___ TRECHO DO DOCUMENTO ___

No período em que ensaiava a peça Médico à força, de Molière, nos anos 50, o ator Ítalo Rossi sofreu uma incômoda cirurgia de hemorróidas e, ainda assim, não perdeu um dia de ensaio. No entanto, por infeliz coincidência, seu personagem tinha que deslizar do alto do palco e cair de bumbum no chão. Para se poupar, Rossi caiu em pé. Levou a maior bronca do diretor Gianni Ratto, sob o argumento de que “um verdadeiro ator jamais deve se poupar, sejam quais forem as circunstâncias”. A história é um retrato fiel do que era o teatro brasileiro de então: palco de dedicação extrema e laços definitivos. Quem quiser conhecer boa parte da arte cênica brasileira conta, agora, com um trabalho precioso da pesquisadora Tania Brandão, autora de A máquina de repetir e a fábrica de estrelas: Teatro dos Sete (7 Letras, 332 págs., R$ 28).

Carioca da gema, Tania, também ensaísta, professora e crítica de teatro, se despe totalmente do bairrismo para falar da produção teatral do Rio de Janeiro, tendo como referência a de São Paulo e a interação entre os dois centros. Ao fazer suas pesquisas, a autora descobriu que havia uma falha na literatura sobre o teatro carioca entre o final dos anos 40 e a década de 60. No processo, Tania deparou-se com a importância do Teatro dos Sete, que, na verdade, era composto de cinco profissionais.

___ MATERIAL FORNECIDO ___

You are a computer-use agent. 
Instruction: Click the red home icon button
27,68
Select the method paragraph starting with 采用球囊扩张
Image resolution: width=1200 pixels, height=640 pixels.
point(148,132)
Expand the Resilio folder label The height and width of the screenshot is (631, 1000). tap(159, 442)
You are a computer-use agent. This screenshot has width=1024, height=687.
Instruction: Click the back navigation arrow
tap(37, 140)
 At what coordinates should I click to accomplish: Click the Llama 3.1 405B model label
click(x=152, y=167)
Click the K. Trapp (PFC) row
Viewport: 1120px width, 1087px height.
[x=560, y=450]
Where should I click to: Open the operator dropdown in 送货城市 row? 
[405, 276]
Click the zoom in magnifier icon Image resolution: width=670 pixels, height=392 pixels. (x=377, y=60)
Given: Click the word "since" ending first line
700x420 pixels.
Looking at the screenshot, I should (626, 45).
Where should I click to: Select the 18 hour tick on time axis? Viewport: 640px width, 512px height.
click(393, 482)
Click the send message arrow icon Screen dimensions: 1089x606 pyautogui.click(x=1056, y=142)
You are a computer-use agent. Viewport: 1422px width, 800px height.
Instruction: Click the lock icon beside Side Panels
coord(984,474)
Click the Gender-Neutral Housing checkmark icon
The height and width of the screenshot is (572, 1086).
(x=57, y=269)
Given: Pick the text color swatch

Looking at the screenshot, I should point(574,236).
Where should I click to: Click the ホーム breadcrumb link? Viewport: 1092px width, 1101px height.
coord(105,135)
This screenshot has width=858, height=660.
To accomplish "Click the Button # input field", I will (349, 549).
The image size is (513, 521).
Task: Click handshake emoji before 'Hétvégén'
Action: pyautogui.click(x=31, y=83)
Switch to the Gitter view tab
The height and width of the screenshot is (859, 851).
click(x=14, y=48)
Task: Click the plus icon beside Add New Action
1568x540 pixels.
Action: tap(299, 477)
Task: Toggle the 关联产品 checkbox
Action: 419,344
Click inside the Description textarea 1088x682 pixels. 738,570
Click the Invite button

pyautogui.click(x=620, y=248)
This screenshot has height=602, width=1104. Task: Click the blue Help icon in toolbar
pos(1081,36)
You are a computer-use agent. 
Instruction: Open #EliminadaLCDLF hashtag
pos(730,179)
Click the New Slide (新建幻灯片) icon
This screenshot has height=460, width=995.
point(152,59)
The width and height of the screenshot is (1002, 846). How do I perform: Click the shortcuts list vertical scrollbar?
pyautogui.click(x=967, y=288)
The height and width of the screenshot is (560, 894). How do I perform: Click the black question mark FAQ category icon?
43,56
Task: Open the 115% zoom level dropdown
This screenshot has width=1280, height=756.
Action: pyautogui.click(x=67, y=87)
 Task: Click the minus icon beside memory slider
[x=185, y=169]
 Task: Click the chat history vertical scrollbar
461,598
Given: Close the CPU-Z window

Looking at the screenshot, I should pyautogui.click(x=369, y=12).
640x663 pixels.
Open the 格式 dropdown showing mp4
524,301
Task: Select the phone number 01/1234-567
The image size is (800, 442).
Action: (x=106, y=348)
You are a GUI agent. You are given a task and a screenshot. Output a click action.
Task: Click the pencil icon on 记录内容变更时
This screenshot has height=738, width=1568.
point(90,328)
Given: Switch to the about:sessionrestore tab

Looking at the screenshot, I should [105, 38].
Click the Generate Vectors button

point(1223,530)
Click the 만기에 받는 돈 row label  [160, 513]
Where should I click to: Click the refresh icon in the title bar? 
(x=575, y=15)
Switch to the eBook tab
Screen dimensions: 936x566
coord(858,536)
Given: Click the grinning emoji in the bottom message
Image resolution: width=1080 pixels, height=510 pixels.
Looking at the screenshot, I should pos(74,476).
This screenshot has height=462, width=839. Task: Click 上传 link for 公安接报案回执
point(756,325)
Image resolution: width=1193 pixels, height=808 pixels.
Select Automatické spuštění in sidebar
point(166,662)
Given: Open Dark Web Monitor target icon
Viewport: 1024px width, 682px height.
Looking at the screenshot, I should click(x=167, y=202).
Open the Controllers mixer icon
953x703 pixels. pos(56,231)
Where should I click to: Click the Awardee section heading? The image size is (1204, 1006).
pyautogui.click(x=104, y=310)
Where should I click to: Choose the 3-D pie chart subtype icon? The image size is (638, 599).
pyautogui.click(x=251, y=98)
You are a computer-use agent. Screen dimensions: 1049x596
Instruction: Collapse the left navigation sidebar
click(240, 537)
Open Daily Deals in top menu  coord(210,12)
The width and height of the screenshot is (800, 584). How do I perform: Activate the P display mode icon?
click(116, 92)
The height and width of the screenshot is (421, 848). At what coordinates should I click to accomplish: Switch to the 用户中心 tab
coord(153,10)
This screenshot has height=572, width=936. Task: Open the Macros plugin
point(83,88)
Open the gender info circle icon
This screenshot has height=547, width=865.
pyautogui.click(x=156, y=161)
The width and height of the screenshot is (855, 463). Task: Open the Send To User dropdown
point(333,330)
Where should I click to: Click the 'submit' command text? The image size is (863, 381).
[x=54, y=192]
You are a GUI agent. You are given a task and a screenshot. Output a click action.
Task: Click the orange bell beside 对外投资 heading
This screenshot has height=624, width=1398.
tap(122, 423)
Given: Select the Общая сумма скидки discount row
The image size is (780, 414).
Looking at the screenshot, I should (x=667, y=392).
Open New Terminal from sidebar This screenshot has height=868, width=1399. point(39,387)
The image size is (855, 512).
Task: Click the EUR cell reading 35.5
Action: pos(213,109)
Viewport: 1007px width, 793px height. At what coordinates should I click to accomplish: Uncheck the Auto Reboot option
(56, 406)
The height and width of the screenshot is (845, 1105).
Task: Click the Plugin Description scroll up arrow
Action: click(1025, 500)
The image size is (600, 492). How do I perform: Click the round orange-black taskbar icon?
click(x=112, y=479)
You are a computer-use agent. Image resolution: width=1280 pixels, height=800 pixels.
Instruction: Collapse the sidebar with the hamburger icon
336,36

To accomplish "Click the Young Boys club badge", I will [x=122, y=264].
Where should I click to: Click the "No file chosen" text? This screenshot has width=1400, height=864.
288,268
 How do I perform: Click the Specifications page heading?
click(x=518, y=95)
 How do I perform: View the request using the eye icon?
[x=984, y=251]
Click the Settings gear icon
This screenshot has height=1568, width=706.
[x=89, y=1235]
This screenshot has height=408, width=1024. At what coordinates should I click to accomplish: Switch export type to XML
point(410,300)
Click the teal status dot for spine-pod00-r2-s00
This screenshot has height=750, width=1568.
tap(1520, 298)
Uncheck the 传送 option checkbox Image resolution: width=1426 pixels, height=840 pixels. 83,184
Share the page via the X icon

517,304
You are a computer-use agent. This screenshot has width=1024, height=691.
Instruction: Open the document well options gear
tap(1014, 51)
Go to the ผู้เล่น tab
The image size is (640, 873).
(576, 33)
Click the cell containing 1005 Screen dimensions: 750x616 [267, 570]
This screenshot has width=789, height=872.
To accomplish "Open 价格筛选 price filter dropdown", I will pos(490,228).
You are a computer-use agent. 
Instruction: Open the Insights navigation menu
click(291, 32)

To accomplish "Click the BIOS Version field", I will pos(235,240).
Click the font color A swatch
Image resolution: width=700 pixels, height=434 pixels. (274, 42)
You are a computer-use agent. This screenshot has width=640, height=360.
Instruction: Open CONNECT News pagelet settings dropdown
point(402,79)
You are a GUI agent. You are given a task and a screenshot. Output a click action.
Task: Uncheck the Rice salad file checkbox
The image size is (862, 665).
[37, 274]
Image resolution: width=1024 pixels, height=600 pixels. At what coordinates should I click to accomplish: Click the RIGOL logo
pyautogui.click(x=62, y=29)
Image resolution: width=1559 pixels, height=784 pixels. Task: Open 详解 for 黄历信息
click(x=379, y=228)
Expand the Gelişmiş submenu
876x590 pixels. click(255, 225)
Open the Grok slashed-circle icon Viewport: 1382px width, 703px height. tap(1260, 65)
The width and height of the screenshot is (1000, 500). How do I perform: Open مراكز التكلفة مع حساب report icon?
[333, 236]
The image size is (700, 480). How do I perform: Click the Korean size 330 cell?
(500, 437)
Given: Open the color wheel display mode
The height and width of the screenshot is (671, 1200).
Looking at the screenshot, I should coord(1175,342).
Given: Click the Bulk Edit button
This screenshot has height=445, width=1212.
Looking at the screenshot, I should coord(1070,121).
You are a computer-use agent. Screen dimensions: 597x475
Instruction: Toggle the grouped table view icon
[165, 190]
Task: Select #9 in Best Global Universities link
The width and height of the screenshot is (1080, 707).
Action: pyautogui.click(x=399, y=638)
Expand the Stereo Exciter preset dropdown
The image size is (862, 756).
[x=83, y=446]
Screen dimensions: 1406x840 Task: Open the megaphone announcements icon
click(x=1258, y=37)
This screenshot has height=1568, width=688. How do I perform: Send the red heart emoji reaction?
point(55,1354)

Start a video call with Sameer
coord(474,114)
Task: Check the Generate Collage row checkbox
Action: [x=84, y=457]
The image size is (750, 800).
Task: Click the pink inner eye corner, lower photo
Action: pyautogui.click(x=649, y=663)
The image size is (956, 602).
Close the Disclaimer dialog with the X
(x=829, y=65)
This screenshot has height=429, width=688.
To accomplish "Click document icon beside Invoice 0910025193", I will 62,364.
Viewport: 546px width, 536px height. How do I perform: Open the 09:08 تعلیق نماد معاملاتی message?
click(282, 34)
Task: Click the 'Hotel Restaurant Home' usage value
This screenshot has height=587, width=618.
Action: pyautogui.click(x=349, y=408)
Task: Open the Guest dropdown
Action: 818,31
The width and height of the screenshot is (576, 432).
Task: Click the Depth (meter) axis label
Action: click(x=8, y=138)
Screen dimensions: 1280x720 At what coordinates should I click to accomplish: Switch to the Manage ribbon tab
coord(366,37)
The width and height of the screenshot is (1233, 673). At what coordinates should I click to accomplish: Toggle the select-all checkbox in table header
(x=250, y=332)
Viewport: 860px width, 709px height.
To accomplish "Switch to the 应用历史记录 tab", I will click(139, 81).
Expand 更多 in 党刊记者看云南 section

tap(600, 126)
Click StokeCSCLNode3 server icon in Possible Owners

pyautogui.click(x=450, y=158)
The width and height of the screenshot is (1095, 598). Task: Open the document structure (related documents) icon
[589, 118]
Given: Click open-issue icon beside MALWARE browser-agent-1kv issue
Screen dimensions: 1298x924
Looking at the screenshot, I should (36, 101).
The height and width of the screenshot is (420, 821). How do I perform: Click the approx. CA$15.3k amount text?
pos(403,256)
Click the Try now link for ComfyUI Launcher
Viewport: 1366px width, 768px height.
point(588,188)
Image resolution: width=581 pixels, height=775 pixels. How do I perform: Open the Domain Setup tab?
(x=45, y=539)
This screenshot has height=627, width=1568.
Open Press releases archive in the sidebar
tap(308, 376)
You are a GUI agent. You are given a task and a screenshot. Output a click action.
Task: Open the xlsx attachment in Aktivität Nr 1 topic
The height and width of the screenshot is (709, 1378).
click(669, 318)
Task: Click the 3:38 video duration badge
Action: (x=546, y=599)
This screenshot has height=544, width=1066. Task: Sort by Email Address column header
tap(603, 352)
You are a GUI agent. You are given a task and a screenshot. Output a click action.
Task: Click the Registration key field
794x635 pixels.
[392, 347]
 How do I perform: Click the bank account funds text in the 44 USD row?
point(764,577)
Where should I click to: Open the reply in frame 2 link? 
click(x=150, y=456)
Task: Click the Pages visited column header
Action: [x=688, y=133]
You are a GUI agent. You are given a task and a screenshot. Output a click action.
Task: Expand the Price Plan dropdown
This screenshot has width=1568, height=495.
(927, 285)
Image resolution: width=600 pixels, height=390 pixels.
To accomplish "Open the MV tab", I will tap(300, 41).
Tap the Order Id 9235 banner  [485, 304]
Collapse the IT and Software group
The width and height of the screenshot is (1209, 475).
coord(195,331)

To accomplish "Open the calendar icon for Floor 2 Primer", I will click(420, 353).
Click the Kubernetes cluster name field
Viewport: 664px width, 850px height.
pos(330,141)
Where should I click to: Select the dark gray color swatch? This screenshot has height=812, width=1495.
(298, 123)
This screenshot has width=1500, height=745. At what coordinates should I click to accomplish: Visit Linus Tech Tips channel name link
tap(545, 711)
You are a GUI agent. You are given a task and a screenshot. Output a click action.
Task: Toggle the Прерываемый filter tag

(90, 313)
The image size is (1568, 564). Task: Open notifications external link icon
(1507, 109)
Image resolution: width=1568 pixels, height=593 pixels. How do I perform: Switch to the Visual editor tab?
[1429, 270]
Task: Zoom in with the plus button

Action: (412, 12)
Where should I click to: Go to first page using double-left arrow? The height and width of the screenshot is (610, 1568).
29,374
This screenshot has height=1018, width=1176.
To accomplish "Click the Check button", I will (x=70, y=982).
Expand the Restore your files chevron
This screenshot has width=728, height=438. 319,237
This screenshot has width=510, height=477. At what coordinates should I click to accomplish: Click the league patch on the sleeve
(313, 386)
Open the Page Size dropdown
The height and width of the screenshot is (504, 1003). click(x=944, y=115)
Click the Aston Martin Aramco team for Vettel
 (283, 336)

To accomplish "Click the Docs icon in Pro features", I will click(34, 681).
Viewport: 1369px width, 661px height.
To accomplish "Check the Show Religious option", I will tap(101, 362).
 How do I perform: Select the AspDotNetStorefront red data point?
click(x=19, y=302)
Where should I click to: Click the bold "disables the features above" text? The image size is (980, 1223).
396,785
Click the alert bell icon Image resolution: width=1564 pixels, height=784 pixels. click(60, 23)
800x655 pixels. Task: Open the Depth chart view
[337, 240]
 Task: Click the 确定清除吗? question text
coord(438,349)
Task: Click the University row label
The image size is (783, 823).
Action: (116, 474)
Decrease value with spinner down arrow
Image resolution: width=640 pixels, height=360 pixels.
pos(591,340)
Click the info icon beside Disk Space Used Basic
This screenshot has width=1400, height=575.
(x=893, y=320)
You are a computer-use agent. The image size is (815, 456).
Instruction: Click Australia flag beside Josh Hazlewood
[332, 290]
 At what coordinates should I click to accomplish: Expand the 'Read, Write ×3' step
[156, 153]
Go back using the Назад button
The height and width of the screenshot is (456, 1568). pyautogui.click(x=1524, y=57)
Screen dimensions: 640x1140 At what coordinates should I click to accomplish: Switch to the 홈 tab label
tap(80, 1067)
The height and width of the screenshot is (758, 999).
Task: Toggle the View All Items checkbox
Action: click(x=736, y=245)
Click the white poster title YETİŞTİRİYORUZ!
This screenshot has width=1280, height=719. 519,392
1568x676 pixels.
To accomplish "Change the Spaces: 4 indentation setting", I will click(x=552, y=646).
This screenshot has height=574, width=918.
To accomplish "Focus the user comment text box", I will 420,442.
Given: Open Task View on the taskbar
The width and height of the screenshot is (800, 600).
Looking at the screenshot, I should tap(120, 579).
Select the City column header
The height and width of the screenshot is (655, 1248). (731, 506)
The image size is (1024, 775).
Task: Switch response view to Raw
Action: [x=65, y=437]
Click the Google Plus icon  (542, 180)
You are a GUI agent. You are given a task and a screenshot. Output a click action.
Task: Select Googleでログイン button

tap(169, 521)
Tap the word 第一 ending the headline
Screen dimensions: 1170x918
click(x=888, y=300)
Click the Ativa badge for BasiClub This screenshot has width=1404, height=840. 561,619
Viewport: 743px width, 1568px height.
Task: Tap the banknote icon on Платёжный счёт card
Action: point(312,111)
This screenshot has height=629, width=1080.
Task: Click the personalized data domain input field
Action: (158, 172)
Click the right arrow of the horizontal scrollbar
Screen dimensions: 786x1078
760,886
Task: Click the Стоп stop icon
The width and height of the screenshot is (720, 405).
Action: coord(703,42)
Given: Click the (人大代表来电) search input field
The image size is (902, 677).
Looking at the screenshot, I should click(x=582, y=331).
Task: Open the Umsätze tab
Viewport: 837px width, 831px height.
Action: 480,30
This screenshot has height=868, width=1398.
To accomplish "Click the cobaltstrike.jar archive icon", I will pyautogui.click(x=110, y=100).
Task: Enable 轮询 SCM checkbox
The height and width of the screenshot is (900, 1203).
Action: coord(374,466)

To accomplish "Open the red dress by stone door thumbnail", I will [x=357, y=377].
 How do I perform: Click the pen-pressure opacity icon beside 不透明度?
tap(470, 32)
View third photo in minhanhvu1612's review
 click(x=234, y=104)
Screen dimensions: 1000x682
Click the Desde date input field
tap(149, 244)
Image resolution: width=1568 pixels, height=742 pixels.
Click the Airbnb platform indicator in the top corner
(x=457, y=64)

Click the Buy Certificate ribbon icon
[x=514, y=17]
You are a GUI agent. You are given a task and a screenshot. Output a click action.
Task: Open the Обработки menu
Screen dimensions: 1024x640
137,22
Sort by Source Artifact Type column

___

- TAREFAS A REALIZAR -
1 - Transcreva o trecho do texto sobre o Teatro dos Sete, começando em "Carioca da gema, Tania, também" e terminando em "de cinco profissionais.".
2 - Dê continuidade ao texto sobre o Teatro dos Sete a partir do ponto em que ele termina.

- RESPOSTAS POR TAREFA -
1 -
Carioca da gema, Tania, também ensaísta, professora e crítica de teatro, se despe totalmente do bairrismo para falar da produção teatral do Rio de Janeiro, tendo como referência a de São Paulo e a interação entre os dois centros. Ao fazer suas pesquisas, a autora descobriu que havia uma falha na literatura sobre o teatro carioca entre o final dos anos 40 e a década de 60. No processo, Tania deparou-se com a importância do Teatro dos Sete, que, na verdade, era composto de cinco profissionais.

2 -
Para a pesquisadora, o grupo formado pelo diretor Gianni Ratto e pelos atores Fernanda Montenegro, Fernando Torres, Ítalo Rossi e Sérgio
Britto foi a primeira companhia profissional moderna no Rio, com projeto bem definido. Rossi corrobora. “Nossa intenção era fazer teatro de repertório, com Nelson Rodrigues, Shakespeare, Molière, grandes autores”, contou ele a ISTOÉ. Entre as modificações sofridas atualmente pelas artes cênicas, para o ator as mais nocivas são o encarecimento
da produção teatral e o marketing que se tornou obrigatório. “Fazíamos teatro. Hoje fazemos evento”, diz. Fernanda Montenegro também
não aplaude os novos rumos. “Tenho saudades do tempo em que
o teatro era rico em sua pobreza.”

As causas que moveram o bloco teatral do Rio para São Paulo, no entanto, segundo Tania, são outras. “O Rio hostilizava as propostas de renovação
e São Paulo, então, assumiu o papel
de meca.” Diante desta função, surgiram as diferenças fatais. “O teatro do
Rio tem uma ótica individualista. O paulista incorporou a noção de coletividade”, opina a autora. O Teatro dos Sete, por exemplo, já nasceu defendendo propostas diferentes das encampadas pelo TBC, pelo Teatro Popular de Arte (companhia Maria Della Costa) ou por outras companhias, como as de Cacilda Becker e de Tônia-Celi-Autran. Durou pouco,
de 1959 a 1964. A última montagem aconteceu em 1966, quando
o grupo se reuniu para encenar Mirandolina, de Goldoni, e assim
tentar pagar as muitas dívidas. Não conseguiu.